How to complete this task
Collect every line in the records below that contains the word "cell".

Collected data
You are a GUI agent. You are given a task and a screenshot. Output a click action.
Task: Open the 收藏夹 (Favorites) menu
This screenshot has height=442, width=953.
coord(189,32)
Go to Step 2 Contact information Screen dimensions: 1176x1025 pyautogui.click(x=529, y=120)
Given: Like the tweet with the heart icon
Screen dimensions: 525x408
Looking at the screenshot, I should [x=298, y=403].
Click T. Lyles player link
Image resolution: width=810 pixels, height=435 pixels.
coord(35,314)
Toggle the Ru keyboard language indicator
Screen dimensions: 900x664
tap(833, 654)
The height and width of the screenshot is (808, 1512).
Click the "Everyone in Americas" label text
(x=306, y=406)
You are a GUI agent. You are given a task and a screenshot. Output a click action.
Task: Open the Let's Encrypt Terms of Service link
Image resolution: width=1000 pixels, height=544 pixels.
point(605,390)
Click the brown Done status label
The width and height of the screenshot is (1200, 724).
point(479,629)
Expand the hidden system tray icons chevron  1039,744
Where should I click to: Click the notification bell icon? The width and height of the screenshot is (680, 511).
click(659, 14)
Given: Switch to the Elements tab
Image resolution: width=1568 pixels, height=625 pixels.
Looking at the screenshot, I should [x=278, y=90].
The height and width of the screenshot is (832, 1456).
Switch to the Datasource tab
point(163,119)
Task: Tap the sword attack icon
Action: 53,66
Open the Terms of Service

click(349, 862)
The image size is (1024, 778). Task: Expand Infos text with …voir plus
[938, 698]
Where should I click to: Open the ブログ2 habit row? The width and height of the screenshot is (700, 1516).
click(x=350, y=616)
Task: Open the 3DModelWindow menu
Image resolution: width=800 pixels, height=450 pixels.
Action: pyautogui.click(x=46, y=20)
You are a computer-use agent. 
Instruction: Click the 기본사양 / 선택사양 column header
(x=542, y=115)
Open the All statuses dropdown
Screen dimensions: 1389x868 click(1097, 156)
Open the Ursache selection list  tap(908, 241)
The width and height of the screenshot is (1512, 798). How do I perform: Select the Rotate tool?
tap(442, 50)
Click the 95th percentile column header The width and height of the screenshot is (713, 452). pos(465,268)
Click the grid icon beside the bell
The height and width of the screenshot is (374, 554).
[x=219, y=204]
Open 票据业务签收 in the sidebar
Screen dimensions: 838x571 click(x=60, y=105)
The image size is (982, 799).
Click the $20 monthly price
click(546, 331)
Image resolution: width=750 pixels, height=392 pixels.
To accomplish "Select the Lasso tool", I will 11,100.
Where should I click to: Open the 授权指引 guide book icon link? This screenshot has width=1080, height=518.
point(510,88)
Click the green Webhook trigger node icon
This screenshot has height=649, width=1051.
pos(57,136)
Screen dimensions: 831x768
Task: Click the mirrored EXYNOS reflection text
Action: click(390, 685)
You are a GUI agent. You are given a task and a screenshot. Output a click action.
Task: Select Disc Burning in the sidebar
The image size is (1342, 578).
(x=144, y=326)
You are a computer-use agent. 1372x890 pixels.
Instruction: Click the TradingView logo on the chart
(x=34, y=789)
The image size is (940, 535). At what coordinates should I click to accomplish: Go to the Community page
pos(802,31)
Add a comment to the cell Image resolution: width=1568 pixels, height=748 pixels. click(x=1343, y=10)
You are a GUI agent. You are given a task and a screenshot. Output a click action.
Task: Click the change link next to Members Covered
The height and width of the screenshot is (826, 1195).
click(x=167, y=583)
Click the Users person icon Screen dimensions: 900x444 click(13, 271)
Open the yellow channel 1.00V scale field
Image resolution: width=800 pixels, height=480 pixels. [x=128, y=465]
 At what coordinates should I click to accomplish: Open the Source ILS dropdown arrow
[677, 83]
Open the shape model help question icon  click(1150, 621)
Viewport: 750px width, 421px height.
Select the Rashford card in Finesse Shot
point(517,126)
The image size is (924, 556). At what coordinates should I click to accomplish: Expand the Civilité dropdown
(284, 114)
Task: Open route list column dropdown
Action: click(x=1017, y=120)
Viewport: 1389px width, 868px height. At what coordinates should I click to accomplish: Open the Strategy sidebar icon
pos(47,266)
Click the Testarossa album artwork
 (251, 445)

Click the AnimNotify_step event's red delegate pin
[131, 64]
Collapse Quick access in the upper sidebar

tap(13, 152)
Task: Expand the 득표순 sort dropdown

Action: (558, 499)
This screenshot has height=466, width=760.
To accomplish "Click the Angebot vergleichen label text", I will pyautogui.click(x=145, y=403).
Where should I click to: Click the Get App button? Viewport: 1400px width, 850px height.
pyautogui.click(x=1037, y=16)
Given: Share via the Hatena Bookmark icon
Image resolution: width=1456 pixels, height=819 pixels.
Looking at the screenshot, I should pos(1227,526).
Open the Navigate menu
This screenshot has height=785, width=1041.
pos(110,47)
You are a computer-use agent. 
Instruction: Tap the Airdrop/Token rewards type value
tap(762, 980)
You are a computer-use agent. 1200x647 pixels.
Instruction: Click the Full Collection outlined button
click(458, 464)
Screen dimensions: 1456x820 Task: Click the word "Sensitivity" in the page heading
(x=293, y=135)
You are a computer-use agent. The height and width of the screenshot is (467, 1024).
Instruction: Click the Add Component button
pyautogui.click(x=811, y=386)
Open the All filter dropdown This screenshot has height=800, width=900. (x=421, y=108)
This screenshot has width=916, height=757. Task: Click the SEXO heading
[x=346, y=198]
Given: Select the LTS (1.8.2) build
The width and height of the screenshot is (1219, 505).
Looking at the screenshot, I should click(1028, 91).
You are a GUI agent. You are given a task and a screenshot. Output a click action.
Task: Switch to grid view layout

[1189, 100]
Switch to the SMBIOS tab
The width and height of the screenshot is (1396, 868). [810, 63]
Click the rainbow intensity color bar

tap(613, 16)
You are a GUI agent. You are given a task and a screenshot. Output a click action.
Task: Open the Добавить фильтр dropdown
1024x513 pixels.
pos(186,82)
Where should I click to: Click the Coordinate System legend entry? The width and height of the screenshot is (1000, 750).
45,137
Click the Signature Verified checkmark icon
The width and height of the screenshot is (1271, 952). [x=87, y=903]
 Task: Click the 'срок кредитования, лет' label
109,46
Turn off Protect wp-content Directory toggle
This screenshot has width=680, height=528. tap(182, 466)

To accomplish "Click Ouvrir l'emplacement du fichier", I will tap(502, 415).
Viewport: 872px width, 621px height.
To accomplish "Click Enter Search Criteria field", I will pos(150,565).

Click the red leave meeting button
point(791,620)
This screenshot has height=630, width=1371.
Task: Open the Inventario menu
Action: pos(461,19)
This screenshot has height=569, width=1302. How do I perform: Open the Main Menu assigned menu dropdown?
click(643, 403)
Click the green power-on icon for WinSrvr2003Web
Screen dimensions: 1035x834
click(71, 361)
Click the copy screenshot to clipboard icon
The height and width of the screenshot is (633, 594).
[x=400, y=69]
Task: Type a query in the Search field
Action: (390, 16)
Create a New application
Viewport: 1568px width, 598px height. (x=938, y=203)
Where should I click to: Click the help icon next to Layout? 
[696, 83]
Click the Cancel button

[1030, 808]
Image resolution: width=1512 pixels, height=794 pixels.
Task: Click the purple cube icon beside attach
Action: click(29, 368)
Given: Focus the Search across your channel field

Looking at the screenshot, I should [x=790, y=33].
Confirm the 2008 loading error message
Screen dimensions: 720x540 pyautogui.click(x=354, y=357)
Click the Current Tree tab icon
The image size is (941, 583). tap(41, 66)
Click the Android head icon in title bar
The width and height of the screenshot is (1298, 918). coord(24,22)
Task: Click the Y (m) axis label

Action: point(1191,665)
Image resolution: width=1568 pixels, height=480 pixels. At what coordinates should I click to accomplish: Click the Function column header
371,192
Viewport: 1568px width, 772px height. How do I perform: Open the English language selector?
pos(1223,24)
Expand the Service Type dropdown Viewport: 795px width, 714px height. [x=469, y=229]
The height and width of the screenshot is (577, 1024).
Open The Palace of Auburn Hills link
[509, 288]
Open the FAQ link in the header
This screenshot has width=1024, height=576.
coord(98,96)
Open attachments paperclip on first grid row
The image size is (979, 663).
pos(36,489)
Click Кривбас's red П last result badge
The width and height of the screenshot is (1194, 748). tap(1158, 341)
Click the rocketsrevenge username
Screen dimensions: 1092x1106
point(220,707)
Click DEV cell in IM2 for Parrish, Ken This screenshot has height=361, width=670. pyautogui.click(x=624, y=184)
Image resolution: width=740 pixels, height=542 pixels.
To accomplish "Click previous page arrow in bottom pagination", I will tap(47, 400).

Task answer
Add a comment to the cell Image resolution: width=1568 pixels, height=748 pixels. click(x=1343, y=10)
Click DEV cell in IM2 for Parrish, Ken This screenshot has height=361, width=670. pyautogui.click(x=624, y=184)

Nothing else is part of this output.